What is needed = The listing that follows should be duplicated character for character.

Available data =
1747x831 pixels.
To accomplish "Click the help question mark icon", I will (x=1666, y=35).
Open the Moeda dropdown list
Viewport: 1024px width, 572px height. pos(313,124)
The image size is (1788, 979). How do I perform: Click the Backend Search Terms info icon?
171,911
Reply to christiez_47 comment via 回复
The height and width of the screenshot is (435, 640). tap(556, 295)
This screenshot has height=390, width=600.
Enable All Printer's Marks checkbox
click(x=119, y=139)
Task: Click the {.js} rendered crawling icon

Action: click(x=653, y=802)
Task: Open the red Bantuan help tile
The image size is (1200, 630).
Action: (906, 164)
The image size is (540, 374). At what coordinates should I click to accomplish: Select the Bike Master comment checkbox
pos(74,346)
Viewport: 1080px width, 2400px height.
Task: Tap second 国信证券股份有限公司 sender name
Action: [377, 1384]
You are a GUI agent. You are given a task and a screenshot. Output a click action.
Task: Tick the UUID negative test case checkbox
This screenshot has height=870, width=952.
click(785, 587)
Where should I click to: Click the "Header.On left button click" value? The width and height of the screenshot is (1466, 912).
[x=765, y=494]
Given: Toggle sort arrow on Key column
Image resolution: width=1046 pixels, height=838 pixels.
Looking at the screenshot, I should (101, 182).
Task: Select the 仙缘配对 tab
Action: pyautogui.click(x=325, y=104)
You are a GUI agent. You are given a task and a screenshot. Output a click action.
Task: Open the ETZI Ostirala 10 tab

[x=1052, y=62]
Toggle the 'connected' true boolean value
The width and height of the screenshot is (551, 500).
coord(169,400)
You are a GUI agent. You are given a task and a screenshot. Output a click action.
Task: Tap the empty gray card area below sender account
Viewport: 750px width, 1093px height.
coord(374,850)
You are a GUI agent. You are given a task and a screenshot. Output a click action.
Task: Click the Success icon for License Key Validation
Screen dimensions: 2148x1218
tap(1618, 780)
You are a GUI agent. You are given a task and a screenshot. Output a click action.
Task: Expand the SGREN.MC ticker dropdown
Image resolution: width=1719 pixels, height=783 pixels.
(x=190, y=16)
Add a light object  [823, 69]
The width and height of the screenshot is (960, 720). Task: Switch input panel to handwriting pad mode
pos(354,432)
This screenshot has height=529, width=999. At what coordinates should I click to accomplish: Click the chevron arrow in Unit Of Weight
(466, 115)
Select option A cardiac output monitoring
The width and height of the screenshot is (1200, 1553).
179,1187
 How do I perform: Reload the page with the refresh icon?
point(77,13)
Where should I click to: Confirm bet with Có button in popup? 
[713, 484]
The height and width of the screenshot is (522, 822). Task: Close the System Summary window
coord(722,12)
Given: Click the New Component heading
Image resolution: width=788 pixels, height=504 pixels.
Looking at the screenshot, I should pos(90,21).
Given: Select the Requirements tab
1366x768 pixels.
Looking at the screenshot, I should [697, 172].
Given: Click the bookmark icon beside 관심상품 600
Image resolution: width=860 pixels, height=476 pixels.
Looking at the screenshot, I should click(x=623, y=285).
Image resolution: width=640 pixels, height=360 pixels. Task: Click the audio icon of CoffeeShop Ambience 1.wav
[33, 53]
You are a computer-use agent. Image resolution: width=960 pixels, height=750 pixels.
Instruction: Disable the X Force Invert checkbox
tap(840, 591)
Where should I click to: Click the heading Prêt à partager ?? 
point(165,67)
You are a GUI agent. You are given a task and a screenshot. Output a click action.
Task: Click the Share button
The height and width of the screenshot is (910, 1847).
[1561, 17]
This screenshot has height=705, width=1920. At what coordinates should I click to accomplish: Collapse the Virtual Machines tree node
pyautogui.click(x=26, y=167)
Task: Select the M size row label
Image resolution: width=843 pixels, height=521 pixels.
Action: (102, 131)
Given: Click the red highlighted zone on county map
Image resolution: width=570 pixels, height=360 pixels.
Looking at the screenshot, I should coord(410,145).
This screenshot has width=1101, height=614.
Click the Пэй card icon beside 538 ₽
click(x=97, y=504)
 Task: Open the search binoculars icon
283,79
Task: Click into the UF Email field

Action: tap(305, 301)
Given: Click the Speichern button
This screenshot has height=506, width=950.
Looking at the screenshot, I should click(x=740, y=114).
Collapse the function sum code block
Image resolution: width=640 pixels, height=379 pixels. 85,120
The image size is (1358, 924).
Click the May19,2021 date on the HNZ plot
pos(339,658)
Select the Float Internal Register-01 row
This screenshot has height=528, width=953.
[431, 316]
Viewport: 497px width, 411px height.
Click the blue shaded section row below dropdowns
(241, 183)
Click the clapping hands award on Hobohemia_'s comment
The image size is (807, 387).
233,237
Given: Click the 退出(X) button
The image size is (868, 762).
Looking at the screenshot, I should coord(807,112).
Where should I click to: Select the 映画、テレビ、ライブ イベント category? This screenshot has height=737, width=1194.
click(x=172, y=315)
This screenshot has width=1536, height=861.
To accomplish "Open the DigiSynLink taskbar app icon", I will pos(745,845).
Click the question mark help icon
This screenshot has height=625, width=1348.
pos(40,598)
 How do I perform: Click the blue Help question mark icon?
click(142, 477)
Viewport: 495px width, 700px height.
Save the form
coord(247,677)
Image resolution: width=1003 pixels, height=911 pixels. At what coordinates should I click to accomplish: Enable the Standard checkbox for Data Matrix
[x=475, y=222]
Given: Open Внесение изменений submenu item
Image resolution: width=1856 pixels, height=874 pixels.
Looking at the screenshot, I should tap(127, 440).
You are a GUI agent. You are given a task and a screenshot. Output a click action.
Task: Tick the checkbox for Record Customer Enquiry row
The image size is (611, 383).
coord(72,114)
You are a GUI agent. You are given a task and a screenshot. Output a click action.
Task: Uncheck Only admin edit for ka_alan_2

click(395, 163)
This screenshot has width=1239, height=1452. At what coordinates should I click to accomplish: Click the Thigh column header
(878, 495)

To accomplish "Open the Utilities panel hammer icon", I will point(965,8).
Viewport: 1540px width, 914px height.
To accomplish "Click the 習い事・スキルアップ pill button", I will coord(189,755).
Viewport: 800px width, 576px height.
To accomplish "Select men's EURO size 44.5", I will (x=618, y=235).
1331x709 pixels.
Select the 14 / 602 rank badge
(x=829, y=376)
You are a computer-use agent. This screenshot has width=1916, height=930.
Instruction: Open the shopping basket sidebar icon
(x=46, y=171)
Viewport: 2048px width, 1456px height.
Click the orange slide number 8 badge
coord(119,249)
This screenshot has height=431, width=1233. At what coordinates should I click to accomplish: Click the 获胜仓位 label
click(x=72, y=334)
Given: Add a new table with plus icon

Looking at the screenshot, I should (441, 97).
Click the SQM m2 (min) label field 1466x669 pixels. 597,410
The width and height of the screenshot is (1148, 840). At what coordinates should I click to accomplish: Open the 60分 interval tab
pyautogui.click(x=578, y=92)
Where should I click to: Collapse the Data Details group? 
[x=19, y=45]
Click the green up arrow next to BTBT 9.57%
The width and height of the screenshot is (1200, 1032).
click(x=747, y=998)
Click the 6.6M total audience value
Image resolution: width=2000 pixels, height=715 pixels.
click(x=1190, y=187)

Written reply =
1747x831 pixels.
To accomplish "Click the help question mark icon", I will (x=1666, y=35).
Open the Moeda dropdown list
Viewport: 1024px width, 572px height. pos(313,124)
The image size is (1788, 979). How do I perform: Click the Backend Search Terms info icon?
171,911
Reply to christiez_47 comment via 回复
The height and width of the screenshot is (435, 640). tap(556, 295)
This screenshot has height=390, width=600.
Enable All Printer's Marks checkbox
click(x=119, y=139)
Task: Click the {.js} rendered crawling icon

Action: click(x=653, y=802)
Task: Open the red Bantuan help tile
The image size is (1200, 630).
Action: (906, 164)
The image size is (540, 374). At what coordinates should I click to accomplish: Select the Bike Master comment checkbox
pos(74,346)
Viewport: 1080px width, 2400px height.
Task: Tap second 国信证券股份有限公司 sender name
Action: [377, 1384]
You are a GUI agent. You are given a task and a screenshot. Output a click action.
Task: Tick the UUID negative test case checkbox
This screenshot has height=870, width=952.
click(785, 587)
Where should I click to: Click the "Header.On left button click" value? The width and height of the screenshot is (1466, 912).
[x=765, y=494]
Given: Toggle sort arrow on Key column
Image resolution: width=1046 pixels, height=838 pixels.
Looking at the screenshot, I should (101, 182).
Task: Select the 仙缘配对 tab
Action: pyautogui.click(x=325, y=104)
You are a GUI agent. You are given a task and a screenshot. Output a click action.
Task: Open the ETZI Ostirala 10 tab

[x=1052, y=62]
Toggle the 'connected' true boolean value
The width and height of the screenshot is (551, 500).
coord(169,400)
You are a GUI agent. You are given a task and a screenshot. Output a click action.
Task: Tap the empty gray card area below sender account
Viewport: 750px width, 1093px height.
coord(374,850)
You are a GUI agent. You are given a task and a screenshot. Output a click action.
Task: Click the Success icon for License Key Validation
Screen dimensions: 2148x1218
tap(1618, 780)
You are a GUI agent. You are given a task and a screenshot. Output a click action.
Task: Expand the SGREN.MC ticker dropdown
Image resolution: width=1719 pixels, height=783 pixels.
(x=190, y=16)
Add a light object  [823, 69]
The width and height of the screenshot is (960, 720). Task: Switch input panel to handwriting pad mode
pos(354,432)
This screenshot has height=529, width=999. At what coordinates should I click to accomplish: Click the chevron arrow in Unit Of Weight
(466, 115)
Select option A cardiac output monitoring
The width and height of the screenshot is (1200, 1553).
179,1187
 How do I perform: Reload the page with the refresh icon?
point(77,13)
Where should I click to: Confirm bet with Có button in popup? 
[713, 484]
The height and width of the screenshot is (522, 822). Task: Close the System Summary window
coord(722,12)
Given: Click the New Component heading
Image resolution: width=788 pixels, height=504 pixels.
Looking at the screenshot, I should pos(90,21).
Given: Select the Requirements tab
1366x768 pixels.
Looking at the screenshot, I should [697, 172].
Given: Click the bookmark icon beside 관심상품 600
Image resolution: width=860 pixels, height=476 pixels.
Looking at the screenshot, I should click(x=623, y=285).
Image resolution: width=640 pixels, height=360 pixels. Task: Click the audio icon of CoffeeShop Ambience 1.wav
[33, 53]
You are a computer-use agent. Image resolution: width=960 pixels, height=750 pixels.
Instruction: Disable the X Force Invert checkbox
tap(840, 591)
Where should I click to: Click the heading Prêt à partager ?? 
point(165,67)
You are a GUI agent. You are given a task and a screenshot. Output a click action.
Task: Click the Share button
The height and width of the screenshot is (910, 1847).
[1561, 17]
This screenshot has height=705, width=1920. At what coordinates should I click to accomplish: Collapse the Virtual Machines tree node
pyautogui.click(x=26, y=167)
Task: Select the M size row label
Image resolution: width=843 pixels, height=521 pixels.
Action: (102, 131)
Given: Click the red highlighted zone on county map
Image resolution: width=570 pixels, height=360 pixels.
Looking at the screenshot, I should coord(410,145).
This screenshot has width=1101, height=614.
Click the Пэй card icon beside 538 ₽
click(x=97, y=504)
 Task: Open the search binoculars icon
283,79
Task: Click into the UF Email field

Action: tap(305, 301)
Given: Click the Speichern button
This screenshot has height=506, width=950.
Looking at the screenshot, I should click(x=740, y=114).
Collapse the function sum code block
Image resolution: width=640 pixels, height=379 pixels. 85,120
The image size is (1358, 924).
Click the May19,2021 date on the HNZ plot
pos(339,658)
Select the Float Internal Register-01 row
This screenshot has height=528, width=953.
[431, 316]
Viewport: 497px width, 411px height.
Click the blue shaded section row below dropdowns
(241, 183)
Click the clapping hands award on Hobohemia_'s comment
The image size is (807, 387).
233,237
Given: Click the 退出(X) button
The image size is (868, 762).
Looking at the screenshot, I should coord(807,112).
Where should I click to: Select the 映画、テレビ、ライブ イベント category? This screenshot has height=737, width=1194.
click(x=172, y=315)
This screenshot has width=1536, height=861.
To accomplish "Open the DigiSynLink taskbar app icon", I will pos(745,845).
Click the question mark help icon
This screenshot has height=625, width=1348.
pos(40,598)
 How do I perform: Click the blue Help question mark icon?
click(142, 477)
Viewport: 495px width, 700px height.
Save the form
coord(247,677)
Image resolution: width=1003 pixels, height=911 pixels. At what coordinates should I click to accomplish: Enable the Standard checkbox for Data Matrix
[x=475, y=222]
Given: Open Внесение изменений submenu item
Image resolution: width=1856 pixels, height=874 pixels.
Looking at the screenshot, I should tap(127, 440).
You are a GUI agent. You are given a task and a screenshot. Output a click action.
Task: Tick the checkbox for Record Customer Enquiry row
The image size is (611, 383).
coord(72,114)
You are a GUI agent. You are given a task and a screenshot. Output a click action.
Task: Uncheck Only admin edit for ka_alan_2

click(395, 163)
This screenshot has width=1239, height=1452. At what coordinates should I click to accomplish: Click the Thigh column header
(878, 495)

To accomplish "Open the Utilities panel hammer icon", I will point(965,8).
Viewport: 1540px width, 914px height.
To accomplish "Click the 習い事・スキルアップ pill button", I will coord(189,755).
Viewport: 800px width, 576px height.
To accomplish "Select men's EURO size 44.5", I will (x=618, y=235).
1331x709 pixels.
Select the 14 / 602 rank badge
(x=829, y=376)
You are a computer-use agent. This screenshot has width=1916, height=930.
Instruction: Open the shopping basket sidebar icon
(x=46, y=171)
Viewport: 2048px width, 1456px height.
Click the orange slide number 8 badge
coord(119,249)
This screenshot has height=431, width=1233. At what coordinates should I click to accomplish: Click the 获胜仓位 label
click(x=72, y=334)
Given: Add a new table with plus icon

Looking at the screenshot, I should (441, 97).
Click the SQM m2 (min) label field 1466x669 pixels. 597,410
The width and height of the screenshot is (1148, 840). At what coordinates should I click to accomplish: Open the 60分 interval tab
pyautogui.click(x=578, y=92)
Where should I click to: Collapse the Data Details group? 
[x=19, y=45]
Click the green up arrow next to BTBT 9.57%
The width and height of the screenshot is (1200, 1032).
click(x=747, y=998)
Click the 6.6M total audience value
Image resolution: width=2000 pixels, height=715 pixels.
click(x=1190, y=187)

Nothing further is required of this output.